How to prevent foodborne illness
It’s important that cooks follow these four steps to minimize the risk of foodborne illness and ensure their Thanksgiving dinner is safe and healthy, Gravani says:
- Clean your hands before, during and after cooking, and sanitize utensils, cutting boards and countertops often.
- Separate raw meat, poultry and seafood and eggs from other foods while storing in the refrigerator, preparing dishes, and cooking, says Ford. This includes cooking stuffing outside the bird in its own dish. Frozen, raw turkey should be kept in its own dish or bag while defrosting, which can be done in the refrigerator, cold water, or the microwave, per USDA guidelines.
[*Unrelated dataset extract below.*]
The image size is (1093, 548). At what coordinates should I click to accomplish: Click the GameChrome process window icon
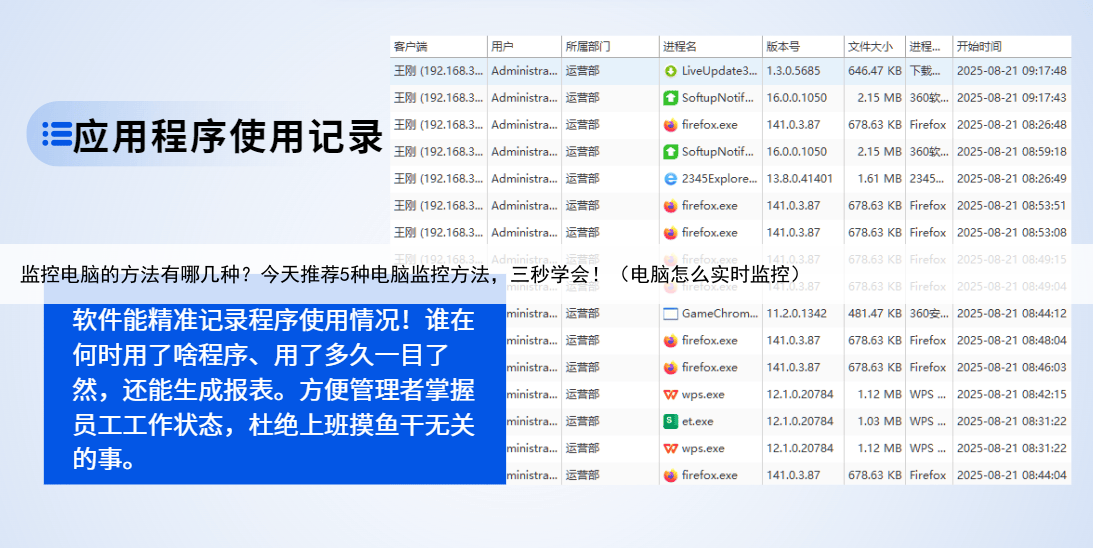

Store raw meat in containers so the juices don’t drip near other foods.
- Cook all food to a safe internal temperature using a meat thermometer inserted into the thickest part of the food, Gravani says. Poultry and casseroles should be cooked to 165 degrees Fahrenheit, eggs to 160 degrees, and beef and seafood to 145 degrees, according to the U.S. Department of Agriculture. “We can’t look at the color or the texture to determine doneness.”
- Chill all leftovers as soon as possible after serving to minimize the time the food is left out in the danger zone. Cooked food should be refrigerated within two hours, and larger pieces of food should be cut up or divided so they can be stored in smaller containers, Ford says.
Refrigerated leftovers will only last three or four days, says Ford. Freezing will help your leftovers keep longer, she notes, but always make sure to reheat food to 165 degrees Fahrenheit to prevent illness. Finally, if you are feeling sick, especially with any kind of gastrointestinal illness, avoid cooking if you can.